He slid his hand a little, cupping my face to hold me where he wanted me.
Then he lowered his head and crushed his lips to mine.
12
DIEGO
Ipressed my lips to hers, taking charge of the shock that controlled her. She would hyperventilate or pass out, gripped and trapped by the trauma that wouldn’t release her.
She gasped.
Surprise cleared out the stubborn thread of shock, even if only for a moment. I’d caught her off guard. I’d thrown a twist into the moment between us.
But she didn’t retreat. She didn’t wrench away or back up.
If I'd offended her by acting on this low-burning desire that had slowly been forming in the back of my mind as I tried to remember myself, she didn’t show a sign of it.
Instead, she went still. Staying in place, captive under my hand on her face, she tipped her face up so I could brush my mouth over hers. So I could absorb the electric shock of making contact with her like this.
Sofia was the start and end of what was familiar to me. She was the singular source of comfort and figurative security in my life, the life that I knew now.
We had become used to touch. She’d nursed me by carefully tending to my wounds. I’d accepted her fingertips stroking over my skin for the clinical purpose of changing my bandages and her smearing cream on my wounds. I didn’t flinch when she neared. She didn’t hesitate to act as my caregiver.
Now that familiarity and ease of comfort expanded and grew. With her soft, plump lips under mine, pliable in surrender, I relished this newness of feeling her essence in another, more sensual way.
Kissing her.
She sighed against me, sagging toward me as she let out a needy, almost silent moan.
Holding her.
She didn’t back up as I lifted my other hand to frame the other side of her face, guiding her to stay right here with me.

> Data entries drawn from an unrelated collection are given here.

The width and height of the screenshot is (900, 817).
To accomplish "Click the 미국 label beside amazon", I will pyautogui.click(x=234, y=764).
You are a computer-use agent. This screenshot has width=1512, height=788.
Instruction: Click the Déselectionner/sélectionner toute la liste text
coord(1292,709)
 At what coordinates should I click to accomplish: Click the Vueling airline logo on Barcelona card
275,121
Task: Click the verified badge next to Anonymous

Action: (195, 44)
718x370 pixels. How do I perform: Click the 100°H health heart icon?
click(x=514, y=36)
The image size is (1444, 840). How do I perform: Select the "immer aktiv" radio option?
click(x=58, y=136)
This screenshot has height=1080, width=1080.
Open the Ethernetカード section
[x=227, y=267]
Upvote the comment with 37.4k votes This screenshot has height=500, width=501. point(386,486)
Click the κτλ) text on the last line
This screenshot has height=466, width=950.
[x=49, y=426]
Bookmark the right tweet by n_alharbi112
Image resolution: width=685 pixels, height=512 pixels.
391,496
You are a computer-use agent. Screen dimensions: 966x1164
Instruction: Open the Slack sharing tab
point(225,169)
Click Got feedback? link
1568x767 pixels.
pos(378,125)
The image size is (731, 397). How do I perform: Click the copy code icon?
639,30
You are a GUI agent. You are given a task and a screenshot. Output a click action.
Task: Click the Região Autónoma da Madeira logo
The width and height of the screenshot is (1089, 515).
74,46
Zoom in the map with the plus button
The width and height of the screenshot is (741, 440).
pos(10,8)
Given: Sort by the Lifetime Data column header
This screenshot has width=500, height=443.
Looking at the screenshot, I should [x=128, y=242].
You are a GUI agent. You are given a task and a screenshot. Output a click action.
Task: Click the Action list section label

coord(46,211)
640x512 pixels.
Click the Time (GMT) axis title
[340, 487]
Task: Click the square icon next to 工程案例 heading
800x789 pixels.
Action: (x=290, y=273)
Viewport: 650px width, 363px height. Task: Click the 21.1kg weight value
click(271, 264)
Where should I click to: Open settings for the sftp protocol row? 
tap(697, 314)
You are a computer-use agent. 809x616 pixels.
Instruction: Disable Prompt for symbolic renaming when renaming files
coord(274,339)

Slamming my lips on hers wasn’t the most conventional way to shock someone out of, well, shock, but it worked. Not only did it work, but it also encouraged her to distance herself from the mire of trauma and panic she couldn’t beat back. As she replied in kind, pressing her lips against mine harder, returning the need to explore this technique of avoiding the darkness, I welcomed her to ask for—no, to demand—all that she wanted.
What started as an impulsive idea to bring her out of that shock turned into something much more. Drugged and enraptured by the pressure of her sweet lips insistent against mine, I quicklygave up on the desire to stop. I couldn’t stop. Addicted to this peace, this simmering climb to let desire rule me, I did my best to calm her down and coax her to relax against me. She did, but she didn’t stop there.
Reaching forward, she slipped her hands up my bare chest. I’d felt her hands on me before, but not like this. Without the purpose of touching me to check my injuries or any other reasoning in the name of nursing me back to health, she glided her hands up my pecs in such a way that my heart raced faster. She looped her arms over my shoulders, circling them around my neck to pull me lower.
She wanted this. And she wanted more.
A sweet whimper of need slipped from her. I lowered my hand to slide it around her. Hugging her closer and slanting my head to get a better angle over her, I pulled her close to me until her soft breasts rubbed against me.
I growled, too lost in wanting her, in lusting for her. I parted my lips and stroked my tongue along the seal of hers, closed but eager. And she opened. On a sigh, she let me enter. I didn’t wait, easing my tongue into the sweet heat of her mouth so I could explore and taste. So I could dominate and caress.
Scraping her nails over my back, she gave the sexy impression that she wanted to climb me, to latch on and never let go.
She was no longer scared, but needy. She wasn’t relaxed, but determined to kiss me back and grind against me.
I still had no clue who I was. I had no idea what my identity was supposed to be and whether I had any right to want her like this or to take charge and encourage her to cave to this lurking desirethat sparked between us like a force of nature we could no longer control.
Despite that cluelessness and loss of identity, I was certain that it’d been a while since I’d had a woman to enjoy, a long time since I’d lowered my guard to let a woman into my life at all. And in that same stroke of confidence in my thoughts, I had no doubt that I’d never, ever had the pleasure and gift of someone as brave and sexy and sensual and sweet as Sofia. No one as special and giving as my angel who’d saved me from the alley. My Christmas angel.
And never like this. At the core of my soul, I knew I’d never found a woman I’d clicked with and connected so deeply with like this. A woman whose sweet lips enticed me to beg for all she’d let me have. Like I’d die if I let her go. Like I’d fail to want to carry on without her kissing me with such fervor and need.
Of course, Sofia had made an impression on me. She was the first person I saw once I woke up without my memories. She was the first person to care about my wellbeing and nurse me back to health with such generosity and compassion.
This was more. Her desperate kisses hinted at much more. My need to grip her shirt and steal her sweet breaths was a lot more than desire, more than mere gratitude for her saving my life and wanting me to recover.